The direct and indirect impacts of global warming, such as ocean acidification and large bleaching, have led to extensive and long-term damage to the Great Barrier Reef. Large cliffs have zero prospects for recovery naturally, so an intervention has been designed to correct what people have done at this site of the world heritage.

The aim of the larva restoration project is to restore the breeding stock to the damaged reefs and to ensure the reproductive lives of the corals are healthy. The team will harvest coral sperm and eggs and grow new larvae that will then be released in the most damaged areas of the cliff. Efforts begin this weekend in the Arlington Reef area just off the coast of Cairns in Queensland.

"It's the first time that the entire breeding and larval settlement process takes place on a cliff at the Great Barrier Reef," said Professor Peter Harrison of Southern Cross University. "Our team will rebuild hundreds of square meters in order to reach square kilometers in the future, a scale that has not previously tried."

Harrison's team tested this regenerative approach on smaller scales in the Philippines, as well as the islands of Heron and One Tree in the Southern Great Barrier Reef. If this attempt at a larger scale is successful, it could be used elsewhere in the world.

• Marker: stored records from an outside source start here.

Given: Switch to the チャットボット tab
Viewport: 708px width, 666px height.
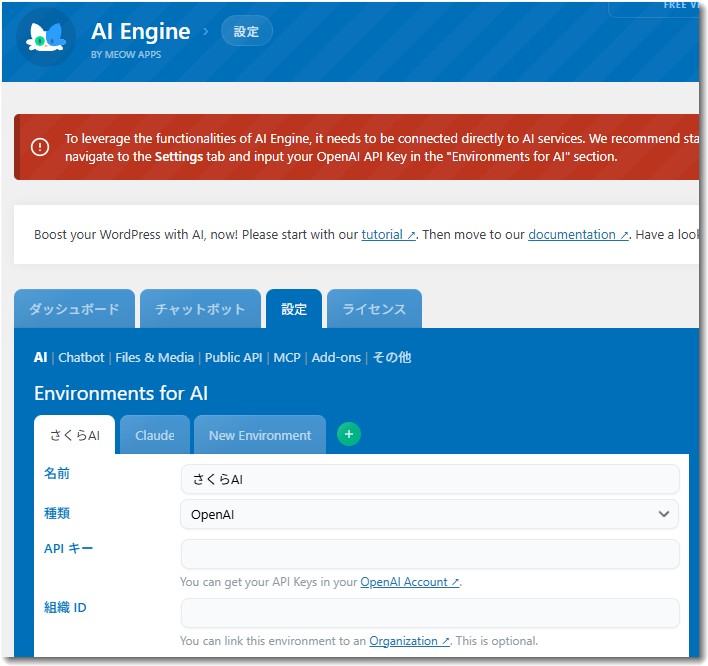Looking at the screenshot, I should 200,309.
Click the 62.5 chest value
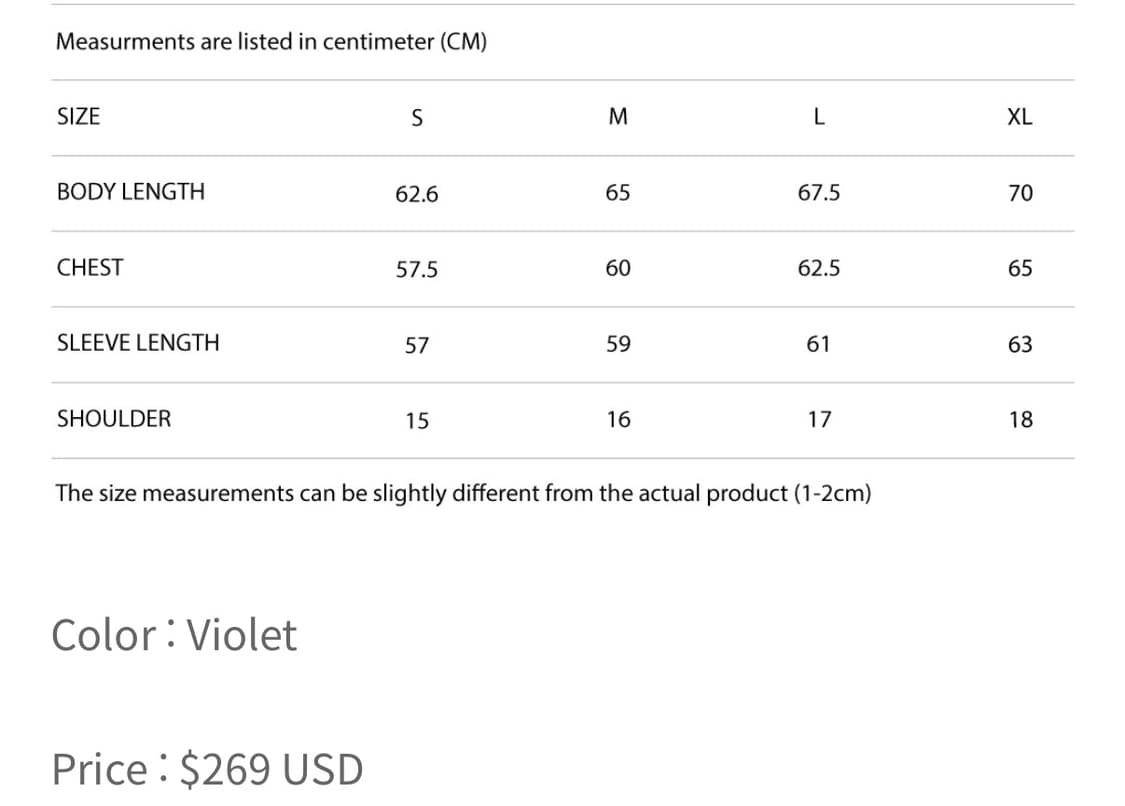Image resolution: width=1125 pixels, height=806 pixels. 819,269
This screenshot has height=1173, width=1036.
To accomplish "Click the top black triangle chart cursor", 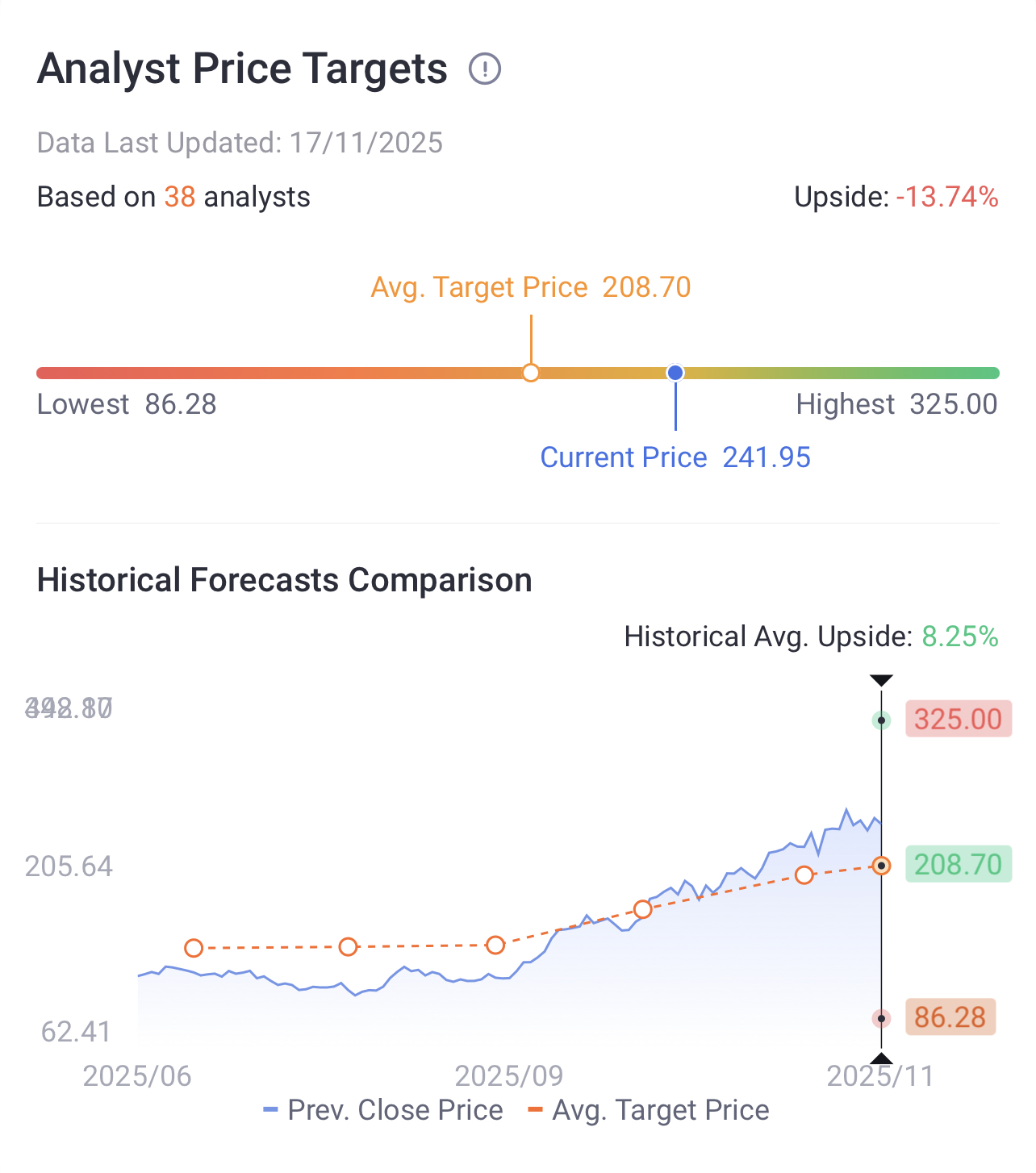I will click(x=881, y=681).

One particularly interesting innovation of this experiment is the joint cultivation of small algae known as zooxanthellae, which live in the tissues of many corals. Coral and microalga have a relationship. Coral protects the lashes and provides nutrients. Algae produce oxygen and remove coral waste.

"These micro-organisms and their symbiosis with corals are essential for healthy coral communities that create cliffs," said Professor David Suggett of the University of Technology in Sydney. "So we're trying to speed up this process to see if the survival and early growth of young corals can be backed up by a quick algae recapture."

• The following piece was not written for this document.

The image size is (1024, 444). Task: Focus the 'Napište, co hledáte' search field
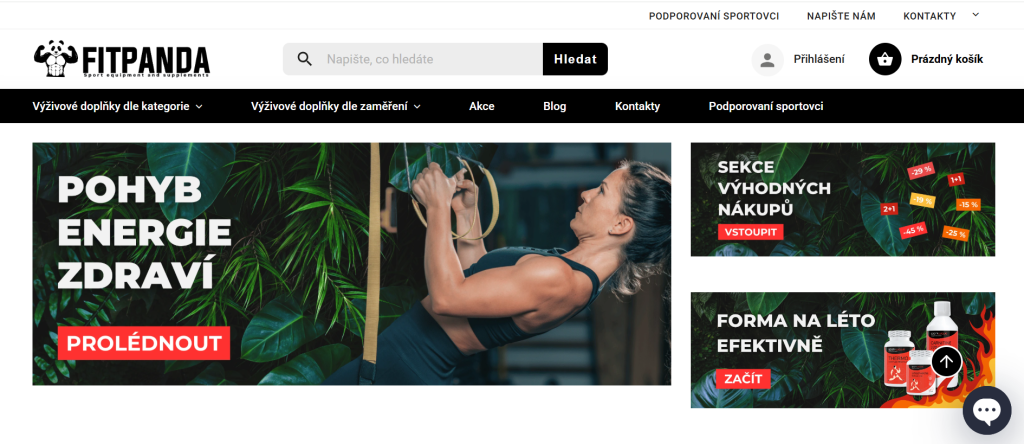[x=431, y=59]
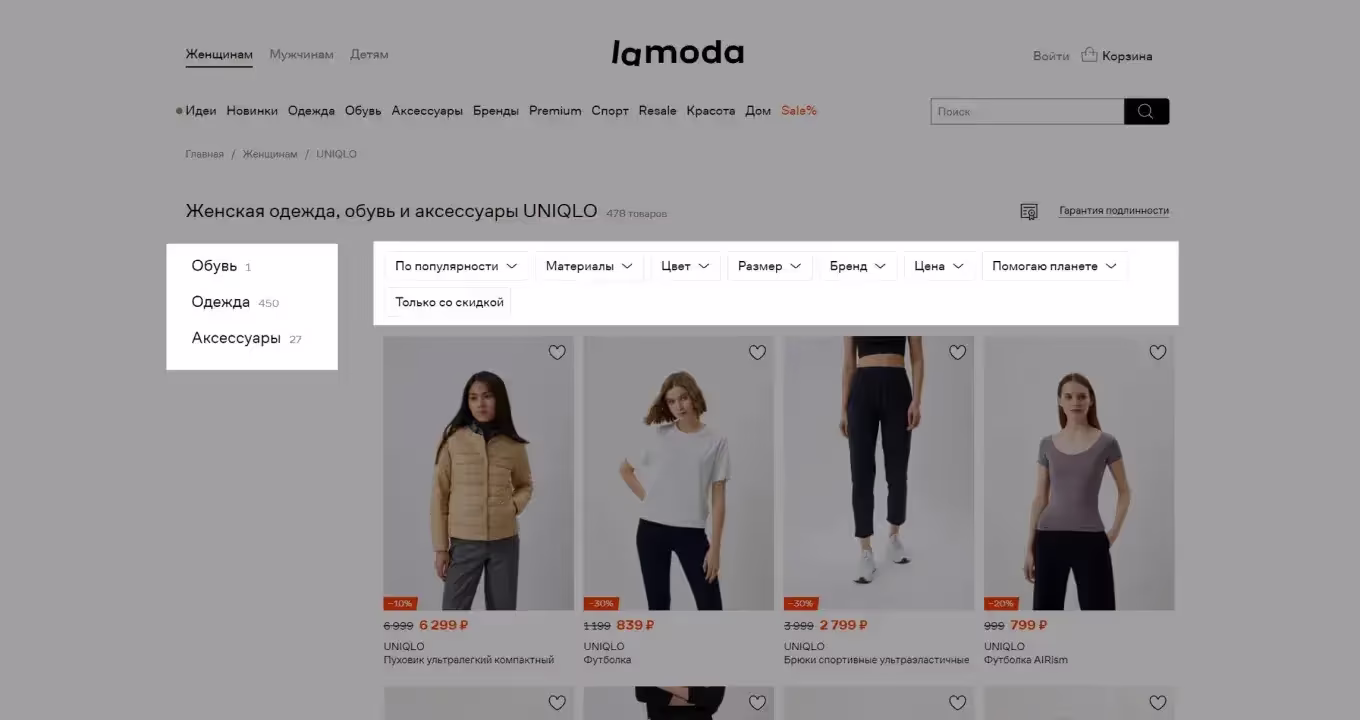Viewport: 1360px width, 720px height.
Task: Open the Sale% menu item
Action: (x=799, y=111)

The project is a collaboration between Harrison, Suggett, Katie Chartrand of James Cook University, Great Barrier Reef Marine Park, Queensland Parks & Wildlife Service and other key industry partners. Intervention is a courageous step but should not be considered a way to save a cliff. This is a check for damage.

"Our approach to restoring cliffs aims to buy time for coral populations to survive and develop until emissions are reduced and our climate stabilizes," said Professor Harrison. "Climate action is the only way to ensure that coral reefs can survive the future."